Me senté enfrente del bar, justo delante del ventanal por el que se veía una de las mesas. Extendí el paño y desdoblé el cartón en el que se leía “TENGO HAMBRE”. Me bajé el sombrero y me coloqué aquella mueca de pena que tenía tan bien ensayada. Me gustaba aquel sitio porque mientras esperaba a que fueran cayendo las monedas me entretenía mirando a la gente que se sentaba en aquella mesa y me imaginaba sus vidas, llenas de lujos, de grandes coches y enormes apartamentos con neveras repletas de alimentos.

Aquel tipo se sentó, levantó la mano mirando hacia la barra y, cuando llegó el camarero, le señaló un plato del menú y ambos cruzaron unas palabras. Las risas entre ellos les daban un aire de confianza que me impulsó a imaginar a un tipo que acudía mucho al bar a comer, por ejemplo porque su esposa era una mujer ocupada y se veía obligado a bajar al bar cuando libraba la cocinera, porque por supuesto en aquel enorme apartamento había una cocinera que libraba un día a la semana. El hombre, como quien sigue un procedimiento paso a paso, abrió su pequeño bolso de mano, sacó una servilleta, la desdobló y se la colocó sobre las rodillas. Después sacó otro paño y con él limpió los cubiertos, la parte superior del plato y la copa. A continuación dobló el paño de nuevo, lo guardó, cerró la cremallera de su bolso de mano y colocó las manos, con el puño cerrado, en el borde de la mesa con delicadeza.
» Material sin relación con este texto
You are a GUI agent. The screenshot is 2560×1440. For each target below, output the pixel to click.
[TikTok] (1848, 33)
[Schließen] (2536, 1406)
Al rato llegó el camarero con una cerveza. Colocó la copa de cerveza en lugar de la que él había limpiado previamente. Su gesto fue un tanto contrariado, pero después miró la copa y dio un sorbo de la cerveza, volviendo a colocarla exactamente en el mismo lugar de la mesa. Poco después el camarero reapareció con una cesta de pan y un plato con un bistec con patatas. El hombre cabeceó en señal de agradecimiento y volvió a mirar el plato con el mismo recelo con el que había mirado la copa de cerveza. Finalmente, agarró el tenedor y el cuchillo y comenzó a cortar la carne.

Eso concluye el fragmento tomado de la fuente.